Complete Visibility, acceleration and control…..
The nature of business applications is changing fast, with most key network applications available via a web-browser front end. Network measurement is moving from simple connectivity and uptime to performance, response-time and consistency for office workers, home workers and those accessing computing services while outside the office. Organisations should therefore look to adopt application-level intelligence solutions to identify and track all traffic on the network.

When recreational applications or traffic hijack an organisations network, the IT manager may respond by increasing bandwidth capacity. But without other controls in place, throwing more bandwidth at the problem won’t solve the issue or prevent it from recurring. Indeed in many cases, it provides no improvement to the individual user. Often specifically designed to be more aggressive than the business apps they compete with, recreational applications quickly absorb the additional bandwidth while critical applications still suffer from poor response times.

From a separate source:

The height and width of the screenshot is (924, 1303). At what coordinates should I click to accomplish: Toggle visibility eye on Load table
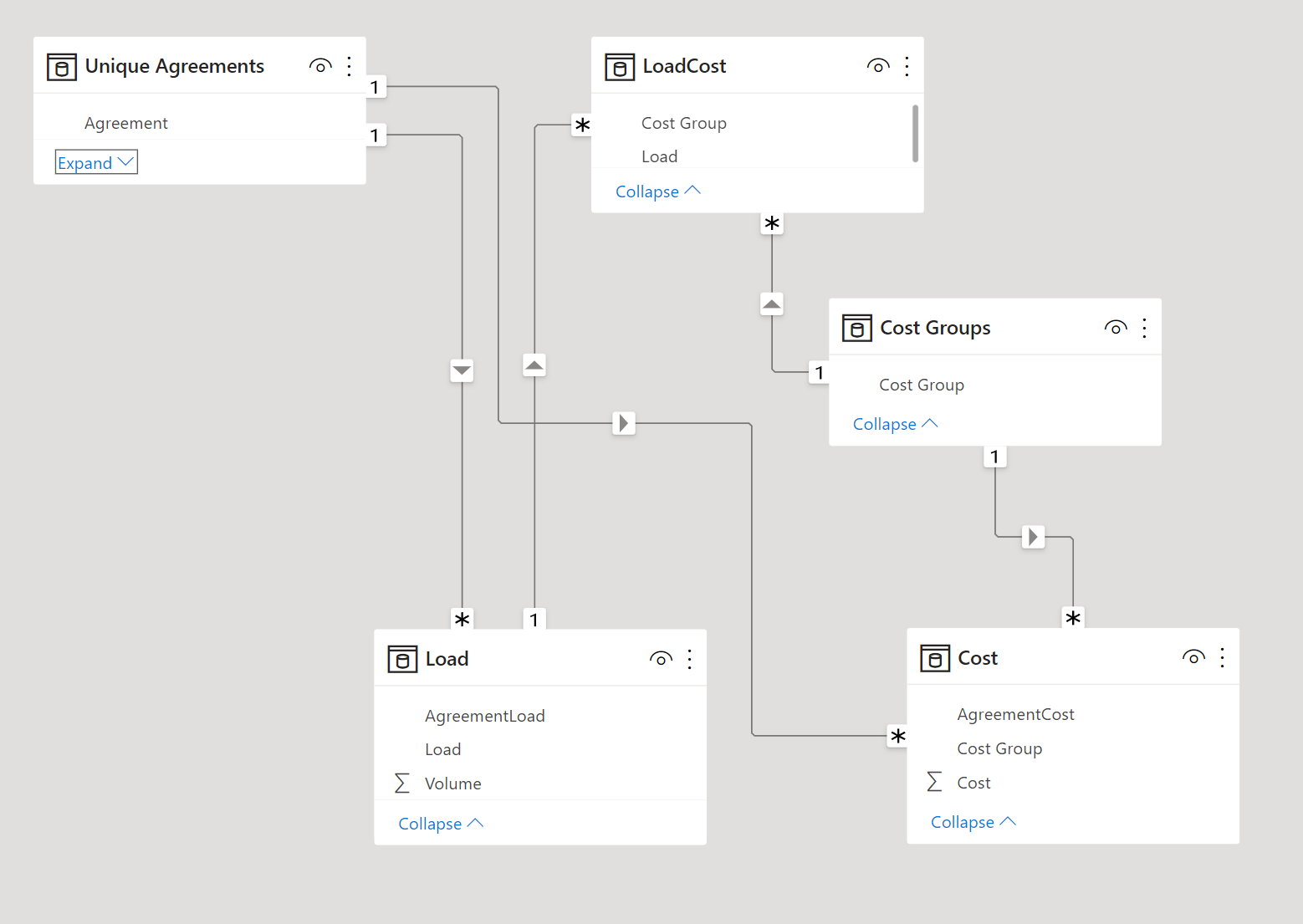[x=661, y=659]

A much better response would be to use the application awareness to actually drive control technology – apply and enforce service level policies that reclaim the bandwidth from recreation and use it instead to ensure great performance for business applications. Then any additional bandwidth, and indeed any additional network goodness from the optimization or acceleration technologies you invest in, go directly towards benefitting the business. By identifying and limiting the social bandwidth hogs and inspecting traffic for unknown applications entering the organisation (often malware) the IT manager can ensure response times for critical business applications will be quicker resulting in greater IT value to the business.

The good news is that there are now solutions available that can provide the level of visibility and ensure those levels of service for business applications. This capability enables the IT manager to administer appropriate policy controls to contain unsanctioned traffic, protect mission-critical applications, and optimise demanding business applications. Through simple policy-setting, this provides complete visibility and control over all the applications, users and content on the organisations network.

These policies can be as flexible as the business demands – enabling them to quickly determine which key applications to protect and where to allocate appropriate network resources. And the policies can be enforced proactively so that if, for example, response time for VoIP falls below a certain level, more resource can be shifted from the web surfing pool to solve the problem.

With this technology deployed, the organisation can manage the increase in recreational applications today, and just as importantly anticipate and protect their network – and the business processes their network investment is supposed to support – no matter what these business applications become and no matter what the next wave of recreational Internet phenomena sends their way.